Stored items
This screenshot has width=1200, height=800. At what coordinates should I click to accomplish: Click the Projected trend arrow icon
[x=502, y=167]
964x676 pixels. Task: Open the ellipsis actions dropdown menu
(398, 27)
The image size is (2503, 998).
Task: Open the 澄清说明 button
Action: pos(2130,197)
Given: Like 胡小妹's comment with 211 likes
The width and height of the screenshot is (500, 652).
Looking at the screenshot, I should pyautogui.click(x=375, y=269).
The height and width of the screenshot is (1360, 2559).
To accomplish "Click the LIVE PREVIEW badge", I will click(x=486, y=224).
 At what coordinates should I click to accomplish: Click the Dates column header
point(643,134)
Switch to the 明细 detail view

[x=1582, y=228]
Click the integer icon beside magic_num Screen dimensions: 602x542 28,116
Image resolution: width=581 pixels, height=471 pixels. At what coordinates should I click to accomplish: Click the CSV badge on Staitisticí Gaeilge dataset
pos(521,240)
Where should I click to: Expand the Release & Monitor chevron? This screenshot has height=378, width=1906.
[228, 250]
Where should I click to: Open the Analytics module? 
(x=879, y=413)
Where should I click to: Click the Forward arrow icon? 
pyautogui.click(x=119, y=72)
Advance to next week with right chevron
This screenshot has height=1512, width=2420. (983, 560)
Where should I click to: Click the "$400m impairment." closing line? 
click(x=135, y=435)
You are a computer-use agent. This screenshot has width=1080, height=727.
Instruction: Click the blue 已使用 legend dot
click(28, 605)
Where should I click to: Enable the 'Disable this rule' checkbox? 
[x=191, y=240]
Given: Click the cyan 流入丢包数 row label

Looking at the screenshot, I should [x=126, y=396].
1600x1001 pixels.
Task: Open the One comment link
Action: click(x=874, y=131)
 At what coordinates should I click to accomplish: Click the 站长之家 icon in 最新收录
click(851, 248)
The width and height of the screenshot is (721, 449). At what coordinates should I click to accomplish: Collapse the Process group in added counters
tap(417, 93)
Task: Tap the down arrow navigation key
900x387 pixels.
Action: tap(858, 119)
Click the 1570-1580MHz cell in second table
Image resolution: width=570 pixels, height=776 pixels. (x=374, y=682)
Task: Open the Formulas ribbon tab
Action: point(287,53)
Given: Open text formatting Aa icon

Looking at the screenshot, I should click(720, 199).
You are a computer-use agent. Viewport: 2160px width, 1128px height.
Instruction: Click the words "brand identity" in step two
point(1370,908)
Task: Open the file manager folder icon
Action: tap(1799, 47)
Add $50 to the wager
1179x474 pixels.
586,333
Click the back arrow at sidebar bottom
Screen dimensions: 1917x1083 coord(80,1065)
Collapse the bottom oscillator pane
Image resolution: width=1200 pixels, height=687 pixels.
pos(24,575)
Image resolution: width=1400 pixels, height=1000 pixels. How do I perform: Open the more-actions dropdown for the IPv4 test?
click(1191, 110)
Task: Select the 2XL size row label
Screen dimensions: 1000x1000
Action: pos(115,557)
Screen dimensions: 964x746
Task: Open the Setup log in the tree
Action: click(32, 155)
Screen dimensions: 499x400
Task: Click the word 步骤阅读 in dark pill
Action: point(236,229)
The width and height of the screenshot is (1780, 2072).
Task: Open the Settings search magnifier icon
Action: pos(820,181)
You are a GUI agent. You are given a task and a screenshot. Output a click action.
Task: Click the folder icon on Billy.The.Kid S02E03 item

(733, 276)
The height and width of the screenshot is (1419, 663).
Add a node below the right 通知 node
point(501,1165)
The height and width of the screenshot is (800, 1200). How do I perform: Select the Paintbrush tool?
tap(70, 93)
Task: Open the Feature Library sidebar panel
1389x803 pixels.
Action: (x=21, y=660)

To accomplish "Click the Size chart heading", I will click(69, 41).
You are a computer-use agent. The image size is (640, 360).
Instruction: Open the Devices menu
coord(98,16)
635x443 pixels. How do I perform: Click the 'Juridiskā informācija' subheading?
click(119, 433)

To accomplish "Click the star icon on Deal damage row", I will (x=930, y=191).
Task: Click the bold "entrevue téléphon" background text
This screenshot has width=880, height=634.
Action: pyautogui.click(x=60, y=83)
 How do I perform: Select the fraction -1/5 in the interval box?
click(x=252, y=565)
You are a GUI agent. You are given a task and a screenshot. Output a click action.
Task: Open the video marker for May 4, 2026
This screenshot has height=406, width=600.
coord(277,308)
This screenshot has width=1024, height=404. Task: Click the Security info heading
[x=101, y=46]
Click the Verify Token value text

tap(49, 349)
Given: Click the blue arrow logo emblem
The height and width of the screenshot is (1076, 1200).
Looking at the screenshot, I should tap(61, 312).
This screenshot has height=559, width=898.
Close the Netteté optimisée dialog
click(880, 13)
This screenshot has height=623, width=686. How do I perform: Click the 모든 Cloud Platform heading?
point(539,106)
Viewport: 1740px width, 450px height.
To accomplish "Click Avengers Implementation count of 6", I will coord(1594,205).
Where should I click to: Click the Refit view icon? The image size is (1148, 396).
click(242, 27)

* WHAT YOU HAVE TO DO *
The answer must restate each entry word for word.

* ANSWER SPACE *
This screenshot has width=1200, height=800. At what coordinates should I click to accomplish: Click the Projected trend arrow icon
[x=502, y=167]
964x676 pixels. Task: Open the ellipsis actions dropdown menu
(398, 27)
The image size is (2503, 998).
Task: Open the 澄清说明 button
Action: pos(2130,197)
Given: Like 胡小妹's comment with 211 likes
The width and height of the screenshot is (500, 652).
Looking at the screenshot, I should pyautogui.click(x=375, y=269).
The height and width of the screenshot is (1360, 2559).
To accomplish "Click the LIVE PREVIEW badge", I will click(x=486, y=224).
 At what coordinates should I click to accomplish: Click the Dates column header
point(643,134)
Switch to the 明细 detail view

[x=1582, y=228]
Click the integer icon beside magic_num Screen dimensions: 602x542 28,116
Image resolution: width=581 pixels, height=471 pixels. At what coordinates should I click to accomplish: Click the CSV badge on Staitisticí Gaeilge dataset
pos(521,240)
Where should I click to: Expand the Release & Monitor chevron? This screenshot has height=378, width=1906.
[228, 250]
Where should I click to: Open the Analytics module? 
(x=879, y=413)
Where should I click to: Click the Forward arrow icon? 
pyautogui.click(x=119, y=72)
Advance to next week with right chevron
This screenshot has height=1512, width=2420. (983, 560)
Where should I click to: Click the "$400m impairment." closing line? 
click(x=135, y=435)
You are a computer-use agent. This screenshot has width=1080, height=727.
Instruction: Click the blue 已使用 legend dot
click(28, 605)
Where should I click to: Enable the 'Disable this rule' checkbox? 
[x=191, y=240]
Given: Click the cyan 流入丢包数 row label

Looking at the screenshot, I should [x=126, y=396].
1600x1001 pixels.
Task: Open the One comment link
Action: click(x=874, y=131)
 At what coordinates should I click to accomplish: Click the 站长之家 icon in 最新收录
click(851, 248)
The width and height of the screenshot is (721, 449). At what coordinates should I click to accomplish: Collapse the Process group in added counters
tap(417, 93)
Task: Tap the down arrow navigation key
900x387 pixels.
Action: tap(858, 119)
Click the 1570-1580MHz cell in second table
Image resolution: width=570 pixels, height=776 pixels. (x=374, y=682)
Task: Open the Formulas ribbon tab
Action: point(287,53)
Given: Open text formatting Aa icon

Looking at the screenshot, I should click(720, 199).
You are a computer-use agent. Viewport: 2160px width, 1128px height.
Instruction: Click the words "brand identity" in step two
point(1370,908)
Task: Open the file manager folder icon
Action: tap(1799, 47)
Add $50 to the wager
1179x474 pixels.
586,333
Click the back arrow at sidebar bottom
Screen dimensions: 1917x1083 coord(80,1065)
Collapse the bottom oscillator pane
Image resolution: width=1200 pixels, height=687 pixels.
pos(24,575)
Image resolution: width=1400 pixels, height=1000 pixels. How do I perform: Open the more-actions dropdown for the IPv4 test?
click(1191, 110)
Task: Select the 2XL size row label
Screen dimensions: 1000x1000
Action: pos(115,557)
Screen dimensions: 964x746
Task: Open the Setup log in the tree
Action: click(32, 155)
Screen dimensions: 499x400
Task: Click the word 步骤阅读 in dark pill
Action: point(236,229)
The width and height of the screenshot is (1780, 2072).
Task: Open the Settings search magnifier icon
Action: pos(820,181)
You are a GUI agent. You are given a task and a screenshot. Output a click action.
Task: Click the folder icon on Billy.The.Kid S02E03 item

(733, 276)
The height and width of the screenshot is (1419, 663).
Add a node below the right 通知 node
point(501,1165)
The height and width of the screenshot is (800, 1200). How do I perform: Select the Paintbrush tool?
tap(70, 93)
Task: Open the Feature Library sidebar panel
1389x803 pixels.
Action: (x=21, y=660)

To accomplish "Click the Size chart heading", I will click(69, 41).
You are a computer-use agent. The image size is (640, 360).
Instruction: Open the Devices menu
coord(98,16)
635x443 pixels. How do I perform: Click the 'Juridiskā informācija' subheading?
click(119, 433)

To accomplish "Click the star icon on Deal damage row", I will (x=930, y=191).
Task: Click the bold "entrevue téléphon" background text
This screenshot has width=880, height=634.
Action: pyautogui.click(x=60, y=83)
 How do I perform: Select the fraction -1/5 in the interval box?
click(x=252, y=565)
You are a GUI agent. You are given a task and a screenshot. Output a click action.
Task: Open the video marker for May 4, 2026
This screenshot has height=406, width=600.
coord(277,308)
This screenshot has width=1024, height=404. Task: Click the Security info heading
[x=101, y=46]
Click the Verify Token value text

tap(49, 349)
Given: Click the blue arrow logo emblem
The height and width of the screenshot is (1076, 1200).
Looking at the screenshot, I should tap(61, 312).
This screenshot has height=559, width=898.
Close the Netteté optimisée dialog
click(880, 13)
This screenshot has height=623, width=686. How do I perform: Click the 모든 Cloud Platform heading?
point(539,106)
Viewport: 1740px width, 450px height.
To accomplish "Click Avengers Implementation count of 6", I will coord(1594,205).
Where should I click to: Click the Refit view icon? The image size is (1148, 396).
click(242, 27)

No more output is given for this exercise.